Abstract High salt stress continues to challenge the growth and survival of many plants. Alternative polyadenylation (APA) produces mRNAs with different 3′-untranslated regions (3′ UTRs) to regulate gene expression at the post-transcriptional level. However, the roles of alternative 3′ UTRs in response to salt stress remain elusive. Here, we report the function of alternative 3′ UTRs in response to high salt stress in S. alterniflora (Spartina alterniflora), a monocotyledonous halophyte tolerant of high salt environments. We found that high salt stress induced global APA dynamics, and ∼42% of APA genes responded to salt stress. High salt stress led to 3′ UTR lengthening of 207 transcripts through increasing the usage of distal poly(A) sites.

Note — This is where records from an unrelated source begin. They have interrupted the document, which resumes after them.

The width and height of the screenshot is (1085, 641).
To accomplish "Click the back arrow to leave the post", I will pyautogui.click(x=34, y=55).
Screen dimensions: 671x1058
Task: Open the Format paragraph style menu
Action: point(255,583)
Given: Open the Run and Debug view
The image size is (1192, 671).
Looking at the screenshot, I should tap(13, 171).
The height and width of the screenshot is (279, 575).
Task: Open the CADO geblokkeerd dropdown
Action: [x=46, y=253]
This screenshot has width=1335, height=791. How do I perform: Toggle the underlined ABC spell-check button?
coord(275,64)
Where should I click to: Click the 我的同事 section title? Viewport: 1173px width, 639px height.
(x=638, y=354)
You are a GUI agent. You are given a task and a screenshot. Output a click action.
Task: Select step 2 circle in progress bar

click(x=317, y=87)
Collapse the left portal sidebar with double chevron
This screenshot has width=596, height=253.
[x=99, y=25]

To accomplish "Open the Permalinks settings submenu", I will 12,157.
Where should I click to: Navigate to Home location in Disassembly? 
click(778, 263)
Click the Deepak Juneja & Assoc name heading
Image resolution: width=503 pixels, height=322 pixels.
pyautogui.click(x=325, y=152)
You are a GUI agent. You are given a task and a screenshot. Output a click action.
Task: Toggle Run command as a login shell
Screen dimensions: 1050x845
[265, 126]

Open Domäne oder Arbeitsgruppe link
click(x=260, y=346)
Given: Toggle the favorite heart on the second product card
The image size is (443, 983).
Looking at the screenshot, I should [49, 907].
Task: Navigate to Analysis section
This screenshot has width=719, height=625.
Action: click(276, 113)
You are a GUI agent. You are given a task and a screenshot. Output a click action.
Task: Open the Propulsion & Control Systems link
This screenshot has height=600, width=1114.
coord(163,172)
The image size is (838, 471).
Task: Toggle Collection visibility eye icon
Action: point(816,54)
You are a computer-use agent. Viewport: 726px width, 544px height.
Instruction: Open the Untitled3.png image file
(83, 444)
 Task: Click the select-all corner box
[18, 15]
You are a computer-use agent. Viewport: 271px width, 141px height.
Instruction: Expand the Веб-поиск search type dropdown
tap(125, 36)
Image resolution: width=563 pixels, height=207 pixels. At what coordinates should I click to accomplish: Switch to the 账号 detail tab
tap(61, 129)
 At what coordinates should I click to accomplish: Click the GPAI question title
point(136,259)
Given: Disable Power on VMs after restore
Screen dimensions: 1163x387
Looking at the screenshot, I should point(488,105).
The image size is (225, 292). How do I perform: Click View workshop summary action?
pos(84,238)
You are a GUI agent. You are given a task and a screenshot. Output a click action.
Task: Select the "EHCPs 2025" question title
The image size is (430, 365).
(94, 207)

Transcripts with alternative 3′ UTRs were mainly enriched in salt stress-related ion transporters. Alternative 3′ UTRs of HIGH-AFFINITY K+ TRANSPORTER 1 (SaHKT1) increased RNA stability and protein synthesis in vivo. Regulatory AU-rich elements were identified in alternative 3′ UTRs, boosting the protein level of SaHKT1. RNAi-knock-down experiments revealed that the biogenesis of 3′ UTR lengthening in SaHKT1 was controlled by the poly(A) factor CLEAVAGE AND POLYADENYLATION SPECIFICITY FACTOR 30 (SaCPSF30). Over-expression of SaHKT1 with an alternative 3′ UTR in rice (Oryza sativa) protoplasts increased mRNA accumulation of salt-tolerance genes in an AU-rich element-dependent manner. These results suggest that mRNA 3′ UTR lengthening is a potential mechanism in response to high salt stress. These results also reveal complex regulatory roles of alternative 3′ UTRs coupling APA and regulatory elements at the post-transcriptional level in plants.